第516話 中古車を売る男

「ひょっとして前職は中古車屋でしたか」

「そうなんですよ。ニュースで散々叩かれているところです」

「ホントにゴルフボールでへこましたりしてたんですか?」

「それ、皆にかれるんですけど直接に見た事はないですね。でも、そのくらいの事はやっていても不思議じゃないですよ、あそこは」


 ある日の外来の最後の患者。

 以前に中古車屋に勤めていたと聞いたような記憶があった。

 同業の評判を尋ねようとしたら、そのものズバリ。

 3年ほど前まで話題の会社で働いていたそうだ。


「昔の友達からも電話がかかってきたりして」

「電話までしてくるんですね」

「今の会社の社長にも『あれ、どないなっとるんや』と声をかけられるし」


 この患者は営業だったが、その話は当事者ならではのリアルさがあった。


 まず、就職した当初。

 目の前でタイヤに穴をあけるのを見たそうだ。


「おっ『やっとる、やっとる』と思いましたね」

「まさか、それが日常風景だったんですか!」

「中古車屋とか修理工場とか、そんな所は多いですよ」

あきれるなあ……」

「ウチは親父が鈑金ばんきんやってたんで、驚きもしなかったですね」


 修理料金を水増しして損保会社に請求するのは普通にやっていたとか。

 損保会社の担当者もグルで、ちょっとお金を渡したりしていたそうだ。


「扱っている損保会社はほぼ3つなんですけど、ランクがありましてね」

「まあ大手といったら3つですよね」


 いつも診断書を書いている立場としてオレもよく知っている。


「お客さんに特定の損保会社を案内して契約が成立したら、給料に報奨金が乗ってくるんですよ」


 これまたニュースで話題の損保会社だそうだ。


「壊して直すマッチポンプみたいな事はディーラーでもやっているんですか?」

「やってないと思いますよ。ディーラーは修理の時に新品の純正部品を使うので十分に儲けが出るし。そもそも信用を傷つけるような事をしたらメーカーが黙っていないでしょう」


 ちょっとホッとした。

 オレ自身、学生の時にはもっぱら中古車に乗っていた。

記録データ:
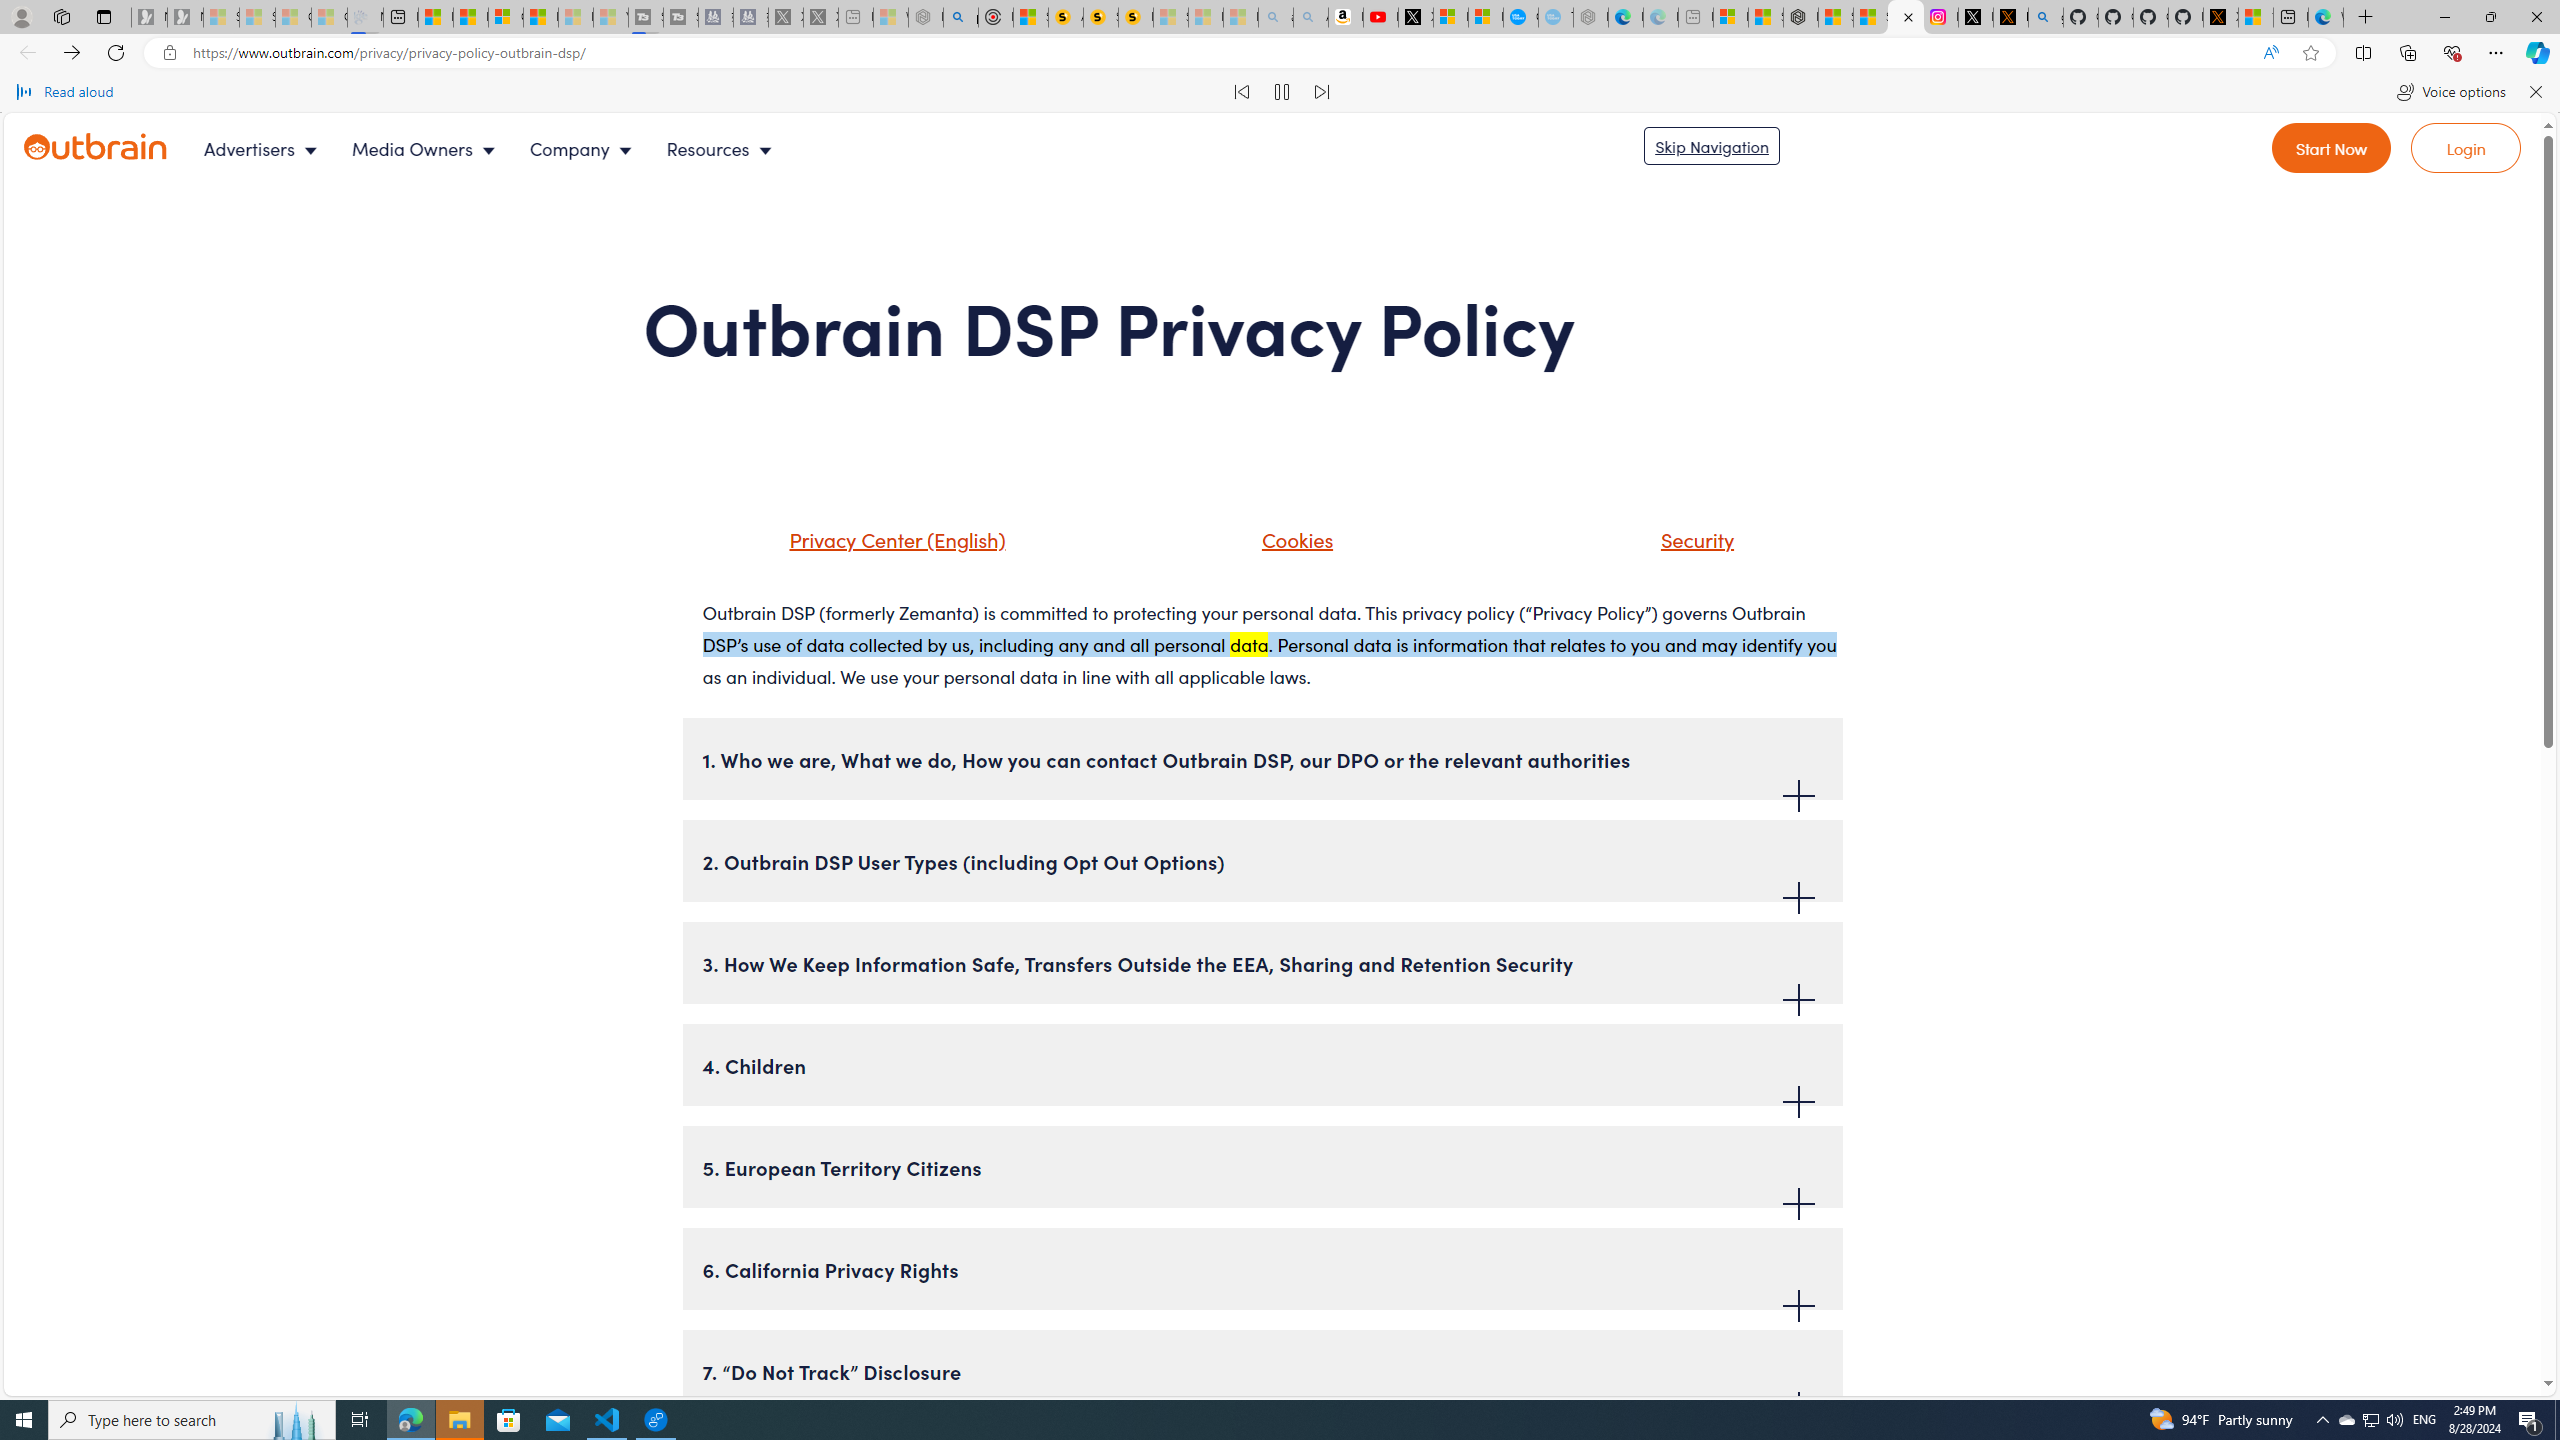 This screenshot has width=2560, height=1440. What do you see at coordinates (1272, 546) in the screenshot?
I see `Cookies` at bounding box center [1272, 546].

作業項目: 中古車を売る男の本文から、「損保会社」という語を含む文をすべて抜き出してください。

回答:
修理料金を水増しして損保会社に請求するのは普通にやっていたとか。
損保会社の担当者もグルで、ちょっとお金を渡したりしていたそうだ。
「扱っている損保会社はほぼ3つなんですけど、ランクがありましてね」
「お客さんに特定の損保会社を案内して契約が成立したら、給料に報奨金が乗ってくるんですよ」
これまたニュースで話題の損保会社だそうだ。